We have as close to a national consensus as possible in the war against ISIS.
Polls show the public wants strong measures. Practically everyone on the political spectrum says the terror group should be destroyed, even Elizabeth Warren and Rand Paul. President Barack Obama has given a prime-time speech committing the country to a yearslong war.
And yet Congress can't bring itself to vote to authorize military action. President Obama doesn't want to ask for an authorization, and Congress doesn't want to be asked. Who says that no one can get along in Washington? When it comes to evading democratic accountability, the consensus is broad and deep.
The advantages of an authorization are obvious. It would be an unmistakable statement of national will. It would communicate to our allies our seriousness. It would put everyone on record, making it harder for finger-in-the-wind members of Congress to bail out.
Even more obvious is the alliance of convenience between President Obama and Congress to avoid a vote (except on the more limited mission of arming and training Syrian rebels).
So the president rummages around his desk drawers searching for a legal basis for his war, while Congress mumbles and looks at its shoes. Such are the exertions of the nation's political branches as they embark on a long fight against an enemy of the United States.

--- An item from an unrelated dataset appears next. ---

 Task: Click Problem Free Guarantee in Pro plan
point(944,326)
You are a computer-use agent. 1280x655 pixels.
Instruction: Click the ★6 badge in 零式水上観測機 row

Even if it is unauthorized, the war against ISIS is not illegal. The president has the inherent authority as commander in chief to act against a threat to the United States, and Americans have been killed by ISIS.
The problem is that under the War Powers Resolution -- a fetish of the left -- Congress must authorize military action 60 days after it is undertaken. So, unless the administration wants to openly defy the resolution, it would still need congressional authorization.
It prefers, then, to argue that the war has already been authorized. It is relying primarily on the 2001 authorization against those who "planned, authorized, committed, or aided" the Sept. 11 attacks, or "harbored" those who did. This has been taken as a broad mandate to hit al-Qaida or al-Qaida-allied groups. Its application to ISIS is dubious, though. ISIS didn't commit 9/11, and it is fighting al-Qaida rather than being allied with it.
As backup, the administration says the 2002 authorization for the Iraq War still applies. This, too, is tenuous. The regime that constituted that threat is long gone.
It wasn't long ago that President Obama was a scold about how important it was for Congress to authorize military interventions. It wasn't long ago that his administration considered the 2001 and 2002 authorizations dated and overly broad, and talked of their repeal. Now, he is happy to sidestep Congress by any legalistic parsing necessary.
Just because the president doesn't want to push for an authorization doesn't mean Congress has to stand by the sidelines. Yet that is where it is happy to be. The fight against ISIS will be accompanied by fiery denunciations of the group's barbarism and ringing statements of resolve. It will include everything, it seems, but a congressional vote of authorization. How pathetic.

Rich Lowry is editor of the National Review.